PASSAGE FOR REVIEW Start Marker

Skip to main content

"Non-Prescription Prescriptions": Another Expensive Hassle for Doctors

The Pediatric Insider

© 2010 Roy Benaroch, MD

I don’t hang out with doctors much. They’re too whiney.

There’s always something to complain about. Medicare pay cuts. New insurance regulations. Byzantine formulary requirements. That’s why I stay out of The Doctor’s Lounge—it’s a downer. I go to work, I play with the kids and hold the babies, and all is well.

But if you’ll indulge me this once, I need to vent.

I’m being swamped with requests to write prescriptions for non-prescription drugs, and it’s a hassle, and I’m tired of it, and WHY IS THIS SOMETHING THAT I HAVE TO DO?!

Sorry about that, got carried away for a moment. Pardon a brief pause to regain my professional composure.

Now: here in the USA, there are plenty of prescription drugs, and my responsibility and professional training is to use them wisely when needed, balancing their risks and benefits, and guiding families on their safe use. I counsel, we decide, I prescribe, and the responsibility for the decision is mine. Fine.

PASSAGE FOR REVIEW End Marker

- WORK ORDER 1
In the post on non-prescription prescriptions, why does the writer stay out of The Doctor's Lounge?
- WORK ORDER 2
From the post on non-prescription prescriptions, write out the stretch from "I’m being swamped" through "HAVE TO DO?!".
- WORK ORDER 3
Does each statement agree with the post on non-prescription prescriptions? Answer yes or no for each, and quote the deciding words. (a) The writer finds doctors too whiney. (b) The writer rarely receives requests to write prescriptions for non-prescription drugs. (c) The writer says the responsibility for a prescribing decision belongs to the family.
Work from the post on non-prescription prescriptions alone and draw on no other source.

EXERCISE DATA Start Marker

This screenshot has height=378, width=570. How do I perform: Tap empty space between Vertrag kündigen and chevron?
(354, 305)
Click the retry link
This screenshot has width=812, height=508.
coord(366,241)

EXERCISE DATA End Marker

- RESULT 1
Because it is a downer.

- RESULT 2
I’m being swamped with requests to write prescriptions for non-prescription drugs, and it’s a hassle, and I’m tired of it, and WHY IS THIS SOMETHING THAT I HAVE TO DO?!

- RESULT 3
(a) Yes: "They’re too whiney."
(b) No: "I’m being swamped with requests to write prescriptions for non-prescription drugs"
(c) No: "the responsibility for the decision is mine."